Copy the material below word for word, starting at the line that contains "Pause the simulation" and ending at the line that contains "will (x=173, y=48).", and include nothing else.

Data records:
>>>

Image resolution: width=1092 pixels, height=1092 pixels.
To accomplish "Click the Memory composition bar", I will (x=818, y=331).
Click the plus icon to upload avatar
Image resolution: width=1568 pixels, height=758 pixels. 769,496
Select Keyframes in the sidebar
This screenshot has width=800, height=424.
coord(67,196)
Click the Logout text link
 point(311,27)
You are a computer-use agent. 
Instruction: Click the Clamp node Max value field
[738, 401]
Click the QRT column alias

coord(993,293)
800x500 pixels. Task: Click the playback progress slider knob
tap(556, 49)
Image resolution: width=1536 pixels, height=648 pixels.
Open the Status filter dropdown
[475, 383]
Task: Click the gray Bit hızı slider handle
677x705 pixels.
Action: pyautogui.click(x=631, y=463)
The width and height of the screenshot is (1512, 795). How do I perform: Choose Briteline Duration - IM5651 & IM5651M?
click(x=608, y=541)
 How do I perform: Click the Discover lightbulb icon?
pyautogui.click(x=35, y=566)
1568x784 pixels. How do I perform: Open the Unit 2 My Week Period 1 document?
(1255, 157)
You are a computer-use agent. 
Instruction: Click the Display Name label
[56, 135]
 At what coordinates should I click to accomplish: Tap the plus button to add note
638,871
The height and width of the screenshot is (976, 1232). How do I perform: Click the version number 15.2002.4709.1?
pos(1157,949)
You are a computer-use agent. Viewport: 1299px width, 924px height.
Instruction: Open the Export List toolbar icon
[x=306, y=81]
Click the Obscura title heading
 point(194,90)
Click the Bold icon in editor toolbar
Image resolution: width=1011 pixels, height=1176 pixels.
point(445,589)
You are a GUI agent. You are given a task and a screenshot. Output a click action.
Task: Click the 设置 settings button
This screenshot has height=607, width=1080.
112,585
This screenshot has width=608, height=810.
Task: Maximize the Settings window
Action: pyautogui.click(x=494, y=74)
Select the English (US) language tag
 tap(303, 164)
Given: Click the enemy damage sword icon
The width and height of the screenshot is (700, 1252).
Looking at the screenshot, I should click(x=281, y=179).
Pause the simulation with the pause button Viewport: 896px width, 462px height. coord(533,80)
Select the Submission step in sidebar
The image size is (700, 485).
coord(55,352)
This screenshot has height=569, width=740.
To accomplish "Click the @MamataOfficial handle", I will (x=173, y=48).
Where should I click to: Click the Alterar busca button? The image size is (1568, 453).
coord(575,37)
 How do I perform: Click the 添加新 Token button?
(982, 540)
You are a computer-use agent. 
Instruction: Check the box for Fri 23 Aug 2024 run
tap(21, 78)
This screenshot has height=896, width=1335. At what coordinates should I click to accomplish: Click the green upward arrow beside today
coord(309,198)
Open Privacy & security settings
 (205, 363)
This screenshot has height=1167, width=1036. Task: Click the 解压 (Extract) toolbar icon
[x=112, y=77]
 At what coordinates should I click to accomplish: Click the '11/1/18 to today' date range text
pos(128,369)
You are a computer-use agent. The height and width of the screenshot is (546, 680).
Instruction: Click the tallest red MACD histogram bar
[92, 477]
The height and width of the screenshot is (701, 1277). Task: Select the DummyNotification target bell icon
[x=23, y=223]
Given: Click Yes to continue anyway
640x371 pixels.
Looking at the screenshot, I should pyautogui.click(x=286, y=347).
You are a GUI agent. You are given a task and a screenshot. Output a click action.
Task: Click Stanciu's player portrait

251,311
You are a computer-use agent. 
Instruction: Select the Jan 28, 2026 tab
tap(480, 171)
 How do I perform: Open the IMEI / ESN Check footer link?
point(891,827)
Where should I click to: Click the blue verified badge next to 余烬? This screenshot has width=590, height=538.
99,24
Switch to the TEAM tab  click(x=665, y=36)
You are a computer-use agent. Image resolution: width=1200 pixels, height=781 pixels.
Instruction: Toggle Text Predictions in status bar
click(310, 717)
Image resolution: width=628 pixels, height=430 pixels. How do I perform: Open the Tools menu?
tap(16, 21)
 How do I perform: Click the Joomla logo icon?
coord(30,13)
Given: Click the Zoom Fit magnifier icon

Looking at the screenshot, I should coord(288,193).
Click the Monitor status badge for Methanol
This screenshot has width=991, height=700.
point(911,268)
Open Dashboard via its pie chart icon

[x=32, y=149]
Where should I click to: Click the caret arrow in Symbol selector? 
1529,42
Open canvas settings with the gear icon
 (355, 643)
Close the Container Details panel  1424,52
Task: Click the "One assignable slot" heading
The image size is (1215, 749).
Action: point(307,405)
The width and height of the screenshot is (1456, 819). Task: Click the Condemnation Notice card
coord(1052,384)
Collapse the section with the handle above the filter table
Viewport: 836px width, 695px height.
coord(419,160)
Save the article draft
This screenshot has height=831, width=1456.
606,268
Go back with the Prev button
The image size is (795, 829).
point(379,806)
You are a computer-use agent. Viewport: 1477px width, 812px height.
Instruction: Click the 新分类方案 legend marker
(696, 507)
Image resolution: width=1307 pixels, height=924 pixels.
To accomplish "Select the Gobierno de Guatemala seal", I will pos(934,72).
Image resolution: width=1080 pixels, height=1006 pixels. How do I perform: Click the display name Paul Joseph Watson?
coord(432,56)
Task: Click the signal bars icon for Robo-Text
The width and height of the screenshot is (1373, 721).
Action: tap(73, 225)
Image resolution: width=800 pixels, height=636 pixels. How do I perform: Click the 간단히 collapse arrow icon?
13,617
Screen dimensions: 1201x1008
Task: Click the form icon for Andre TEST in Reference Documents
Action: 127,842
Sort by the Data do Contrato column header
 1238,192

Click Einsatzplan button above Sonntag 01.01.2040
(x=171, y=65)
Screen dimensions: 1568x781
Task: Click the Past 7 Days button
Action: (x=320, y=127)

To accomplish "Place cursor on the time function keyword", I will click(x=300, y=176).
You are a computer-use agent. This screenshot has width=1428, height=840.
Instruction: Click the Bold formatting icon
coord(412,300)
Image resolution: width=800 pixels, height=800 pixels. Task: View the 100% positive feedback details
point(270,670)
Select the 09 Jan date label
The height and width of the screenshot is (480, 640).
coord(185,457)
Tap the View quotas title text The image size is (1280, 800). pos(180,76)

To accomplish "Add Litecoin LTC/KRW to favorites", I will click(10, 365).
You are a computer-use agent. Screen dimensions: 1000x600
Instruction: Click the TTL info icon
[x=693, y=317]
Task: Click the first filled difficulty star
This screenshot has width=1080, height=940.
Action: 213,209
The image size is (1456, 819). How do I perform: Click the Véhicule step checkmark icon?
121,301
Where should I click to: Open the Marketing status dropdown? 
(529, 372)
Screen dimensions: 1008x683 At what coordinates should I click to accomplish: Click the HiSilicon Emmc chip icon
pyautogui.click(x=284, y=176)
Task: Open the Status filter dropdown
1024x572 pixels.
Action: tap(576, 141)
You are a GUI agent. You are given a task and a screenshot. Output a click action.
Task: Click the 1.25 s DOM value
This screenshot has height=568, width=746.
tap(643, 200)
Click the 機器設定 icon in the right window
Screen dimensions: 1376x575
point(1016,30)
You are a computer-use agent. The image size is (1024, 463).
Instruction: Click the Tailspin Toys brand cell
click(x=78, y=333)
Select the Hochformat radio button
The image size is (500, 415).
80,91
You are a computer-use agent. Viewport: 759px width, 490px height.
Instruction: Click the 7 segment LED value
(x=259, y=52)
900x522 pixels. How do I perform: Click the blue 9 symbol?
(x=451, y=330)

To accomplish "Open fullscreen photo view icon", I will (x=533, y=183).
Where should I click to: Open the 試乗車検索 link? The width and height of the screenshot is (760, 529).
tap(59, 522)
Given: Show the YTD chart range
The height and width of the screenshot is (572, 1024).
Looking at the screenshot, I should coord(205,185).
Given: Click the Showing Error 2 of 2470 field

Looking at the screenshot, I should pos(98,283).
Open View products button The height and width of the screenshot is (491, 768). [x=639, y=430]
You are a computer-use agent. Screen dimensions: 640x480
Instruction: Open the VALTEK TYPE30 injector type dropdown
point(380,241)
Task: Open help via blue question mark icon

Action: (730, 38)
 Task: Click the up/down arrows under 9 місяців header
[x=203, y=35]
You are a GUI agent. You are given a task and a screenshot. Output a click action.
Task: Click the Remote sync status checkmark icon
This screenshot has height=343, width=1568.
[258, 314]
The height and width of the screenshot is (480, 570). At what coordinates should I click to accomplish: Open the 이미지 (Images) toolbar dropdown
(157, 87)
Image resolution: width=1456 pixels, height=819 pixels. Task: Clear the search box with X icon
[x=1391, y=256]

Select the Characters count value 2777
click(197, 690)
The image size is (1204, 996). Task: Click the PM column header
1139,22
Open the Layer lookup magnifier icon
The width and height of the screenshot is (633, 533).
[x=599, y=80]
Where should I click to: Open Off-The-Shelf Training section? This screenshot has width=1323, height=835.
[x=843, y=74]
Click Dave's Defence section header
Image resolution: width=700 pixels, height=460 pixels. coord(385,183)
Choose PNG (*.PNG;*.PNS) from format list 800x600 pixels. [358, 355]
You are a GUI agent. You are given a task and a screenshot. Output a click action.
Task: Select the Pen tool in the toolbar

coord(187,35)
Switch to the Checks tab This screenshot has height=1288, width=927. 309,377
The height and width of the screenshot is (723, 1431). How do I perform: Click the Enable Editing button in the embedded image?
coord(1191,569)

<<<

Written reply:
Pause the simulation with the pause button Viewport: 896px width, 462px height. coord(533,80)
Select the Submission step in sidebar
The image size is (700, 485).
coord(55,352)
This screenshot has height=569, width=740.
To accomplish "Click the @MamataOfficial handle", I will (x=173, y=48).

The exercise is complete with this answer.